The following seems like an extremely basic question, but I’ve been kind of tearing my hair out in trying to find what an ideal answer to it, or even if there’s a standard answer, and my search terms have come to very little so far (I hope I am not missing something completely obvious). The question is, essentially: what is the best way to work with notebook working directories in the context of a repository? I have a pretty standard repository structure where the essential part looks like the following picture. Within docs I have some jupyter notebooks that run import mymodule:

repository
\- mymodule
\- docs
    \- overview.ipynb
    \- manual.ipynb
    \- examples.ipynb
    \- ...

The problem is simple: for development purposes, what is the best or standard way to get that import to work? When jupyter lab opens a notebook, it sets the working directory for python path purposes to that notebook’s directory, so the import will fail in this structure without something else. Here’s what I’ve come with from searching and brainstorming, approximately from best to worst:

  1. symlink mymodule into the docs directory and add it to .gitignore. Creation of the link could be automated for new repository users. I’ve done this before and I suspect will do it again. Pros: one-time setup that can be scripted, relatively general, completely specific to a repository structure (as opposed to env or per-user config). Cons: new repository instantiation will fail to run the relevant notebooks in-repo without an extra step; swapping to using an installed mymodule for any reason requires deleting symlink or moving the notebooks; more would be needed for any subdirectories as well.
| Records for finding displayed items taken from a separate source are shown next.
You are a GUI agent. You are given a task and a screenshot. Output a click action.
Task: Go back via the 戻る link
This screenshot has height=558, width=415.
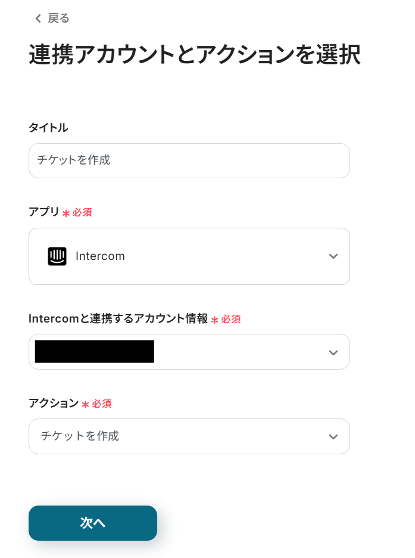pos(58,18)
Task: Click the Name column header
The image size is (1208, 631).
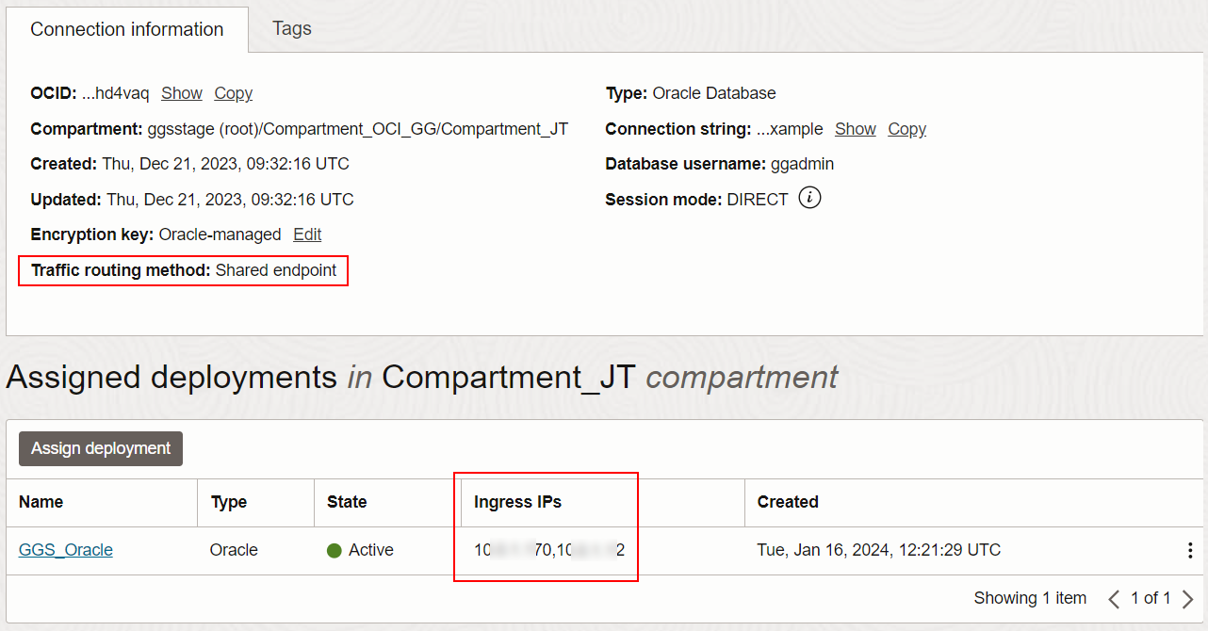Action: [x=41, y=502]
  2. run jupyter lab with an explicit PYTHONPATH that includes the dev location of mymodule. Pros: Completely general to whatever structure is in docs, scriptable. Cons: Not a one-time setup I will forget to do this 100% of the time and as far as I know that requires restarting lab to fix (committing a script to the repo would help mitigate). Probably for most people and cases the best general solution though.
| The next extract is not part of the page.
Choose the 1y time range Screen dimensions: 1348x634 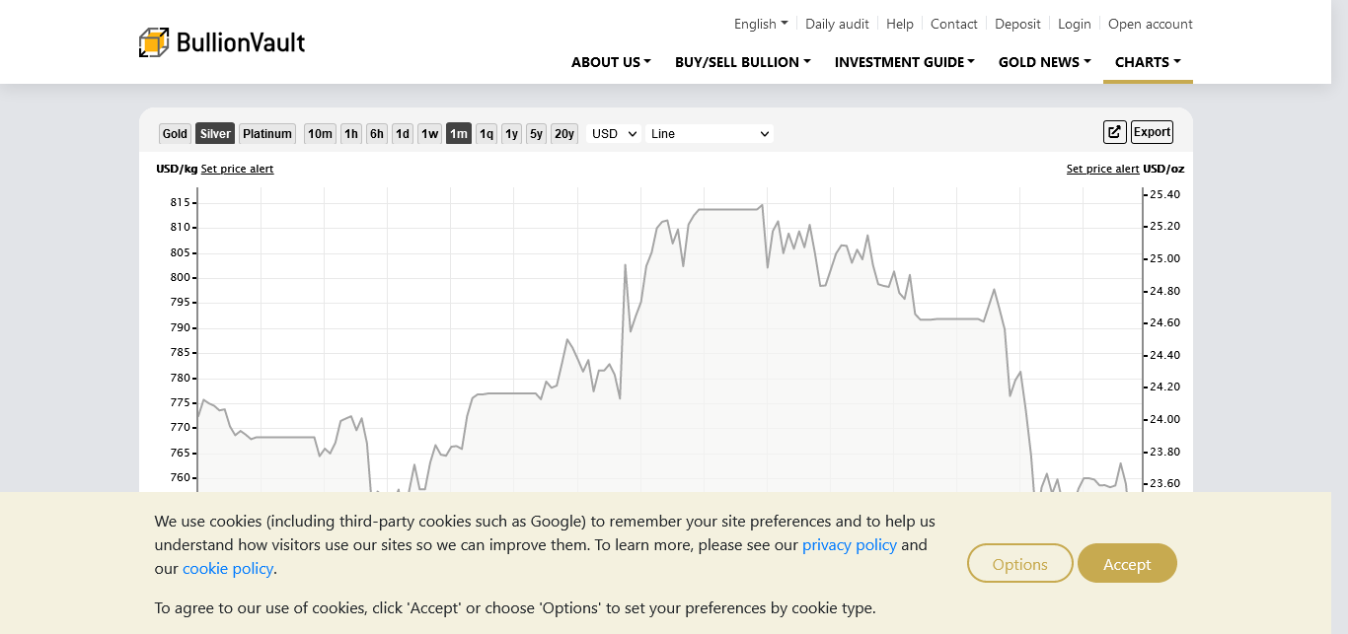coord(511,134)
  3. work within a venv of some sort and reinstall mymodule every time it changes. Pros: Completely general to whatever structure is in docs, scriptable. Cons: very heavyweight, easy to accidentally overwrite installed package in a non-dev env, requires jupyter lab to already be running in the correct env (at least using conda envs, which I am), annoying barrier to dev-test loop. Possible variant: set env-specific config somehow? (I do use envs, just don’t want the install step.)

  4. create a kernel with the relevant path built in. I have actually done something like this before for the case where I’m distributing a non-trivial kernel (so the kernel name corresponds to something that gets installed with the package), but I don’t think this makes sense for the general case because the notebooks are committed, and the committed versions need to run with the regular ipython kernel. Could mess with metadata pre-commit.
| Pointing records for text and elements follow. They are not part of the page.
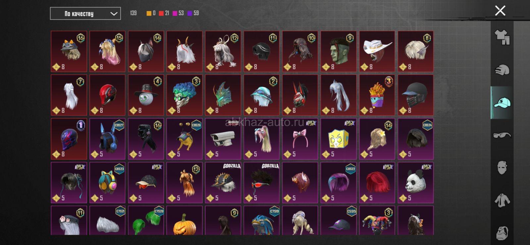Select the french fries headgear item
The width and height of the screenshot is (530, 245).
coord(377,95)
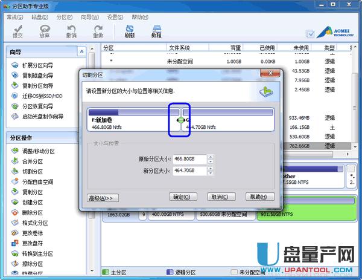Click the 取消(C) button in dialog
This screenshot has width=362, height=280.
pos(221,197)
  5. something with ~/.jupyter: haven’t really explored this because I want something that makes the repository work independent of my local setup, and ideally in a way that doesn’t cut across envs. (i.e. in some envs I have a release version of mymodule installed via pip.) Presumably something could be done though.

  6. copy document to repository root to edit. yeah, no. (Actually, my immediate problem is that I’m trying to convert a specific project to this structure and previously had these notebooks at the repository root, but this isn’t sustainable for more than a few documents or for more advanced things like using them with quarto.)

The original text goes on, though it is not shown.